(EXTRACTED ENTRIES begins)
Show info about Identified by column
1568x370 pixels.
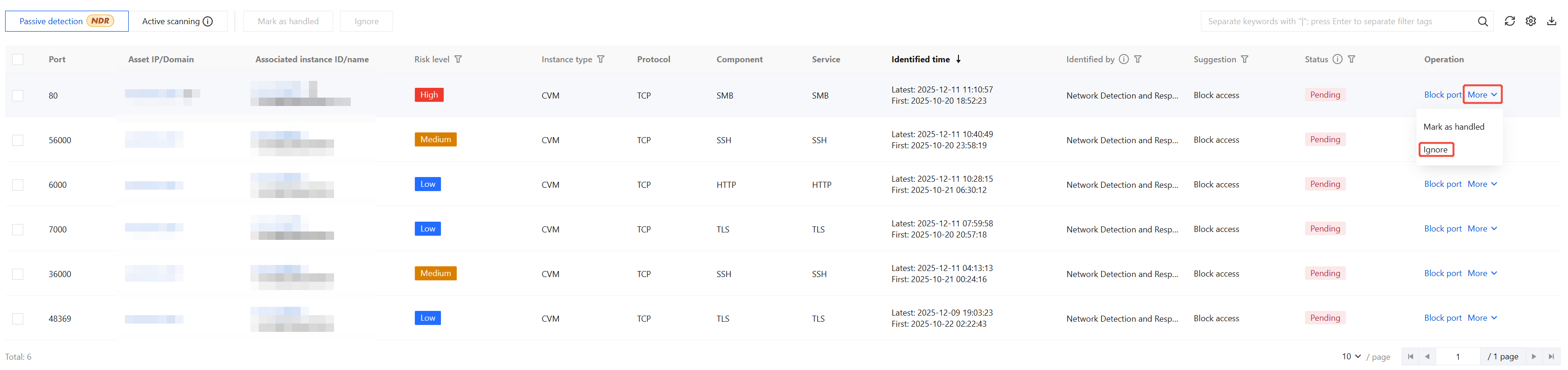[x=1124, y=59]
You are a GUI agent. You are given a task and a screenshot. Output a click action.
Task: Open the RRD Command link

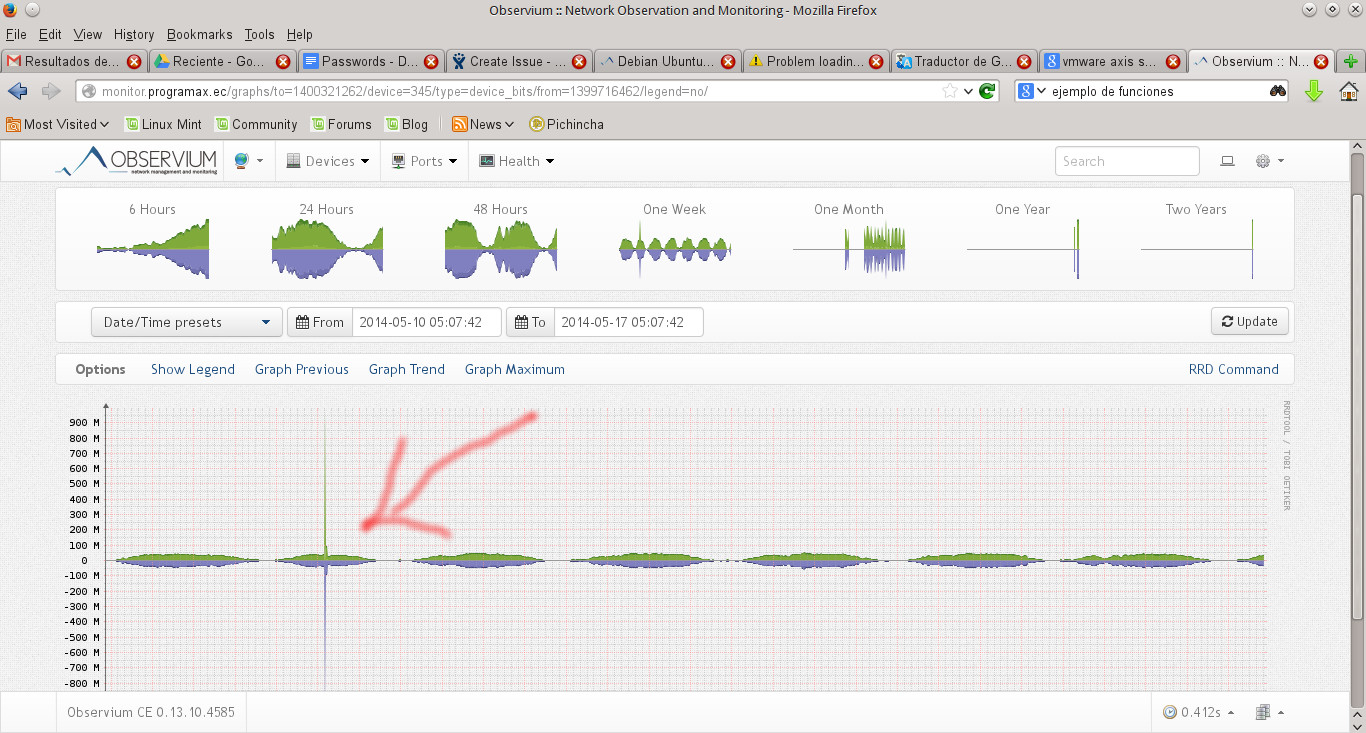(x=1233, y=369)
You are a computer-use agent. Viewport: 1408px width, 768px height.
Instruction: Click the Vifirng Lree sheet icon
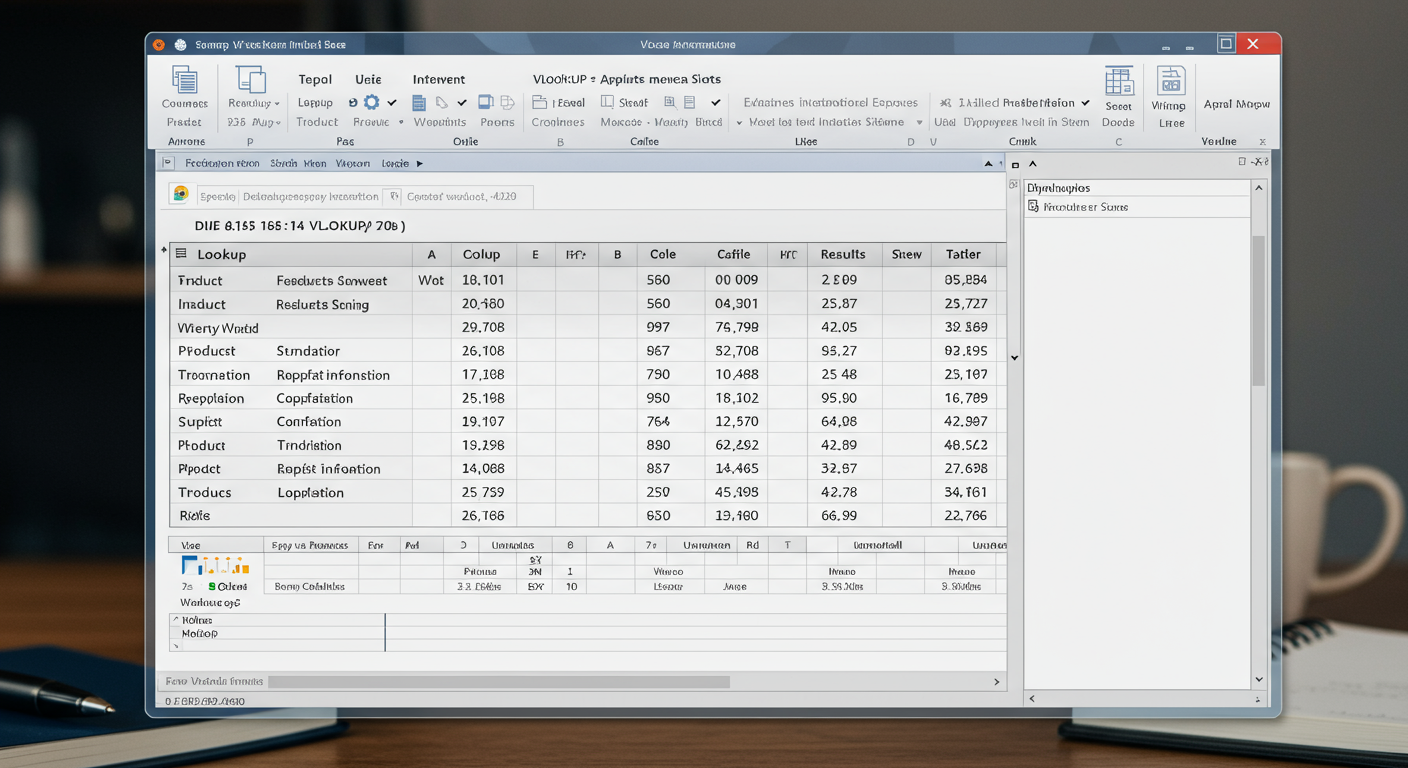(1169, 81)
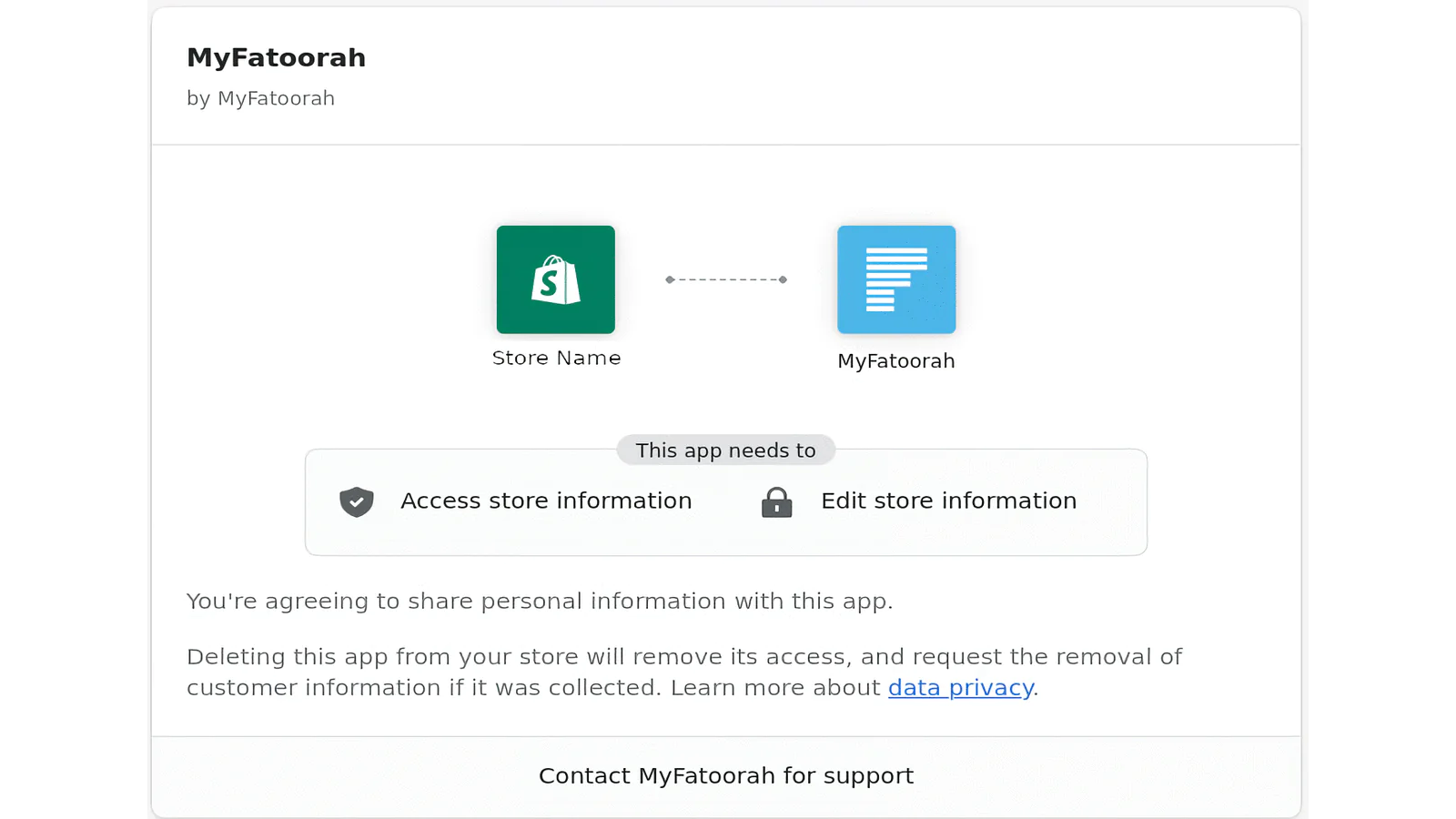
(EXTRACTED ENTRIES ends)
EXERCISE INSTRUCTIONS: Where a line in the listing above contains "agent", copy that line.

RESPONSE AREA:
You are a GUI agent. You are given a task and a screenshot. Output a click action.
You are a computer-use agent. Viewport: 1408px width, 768px height.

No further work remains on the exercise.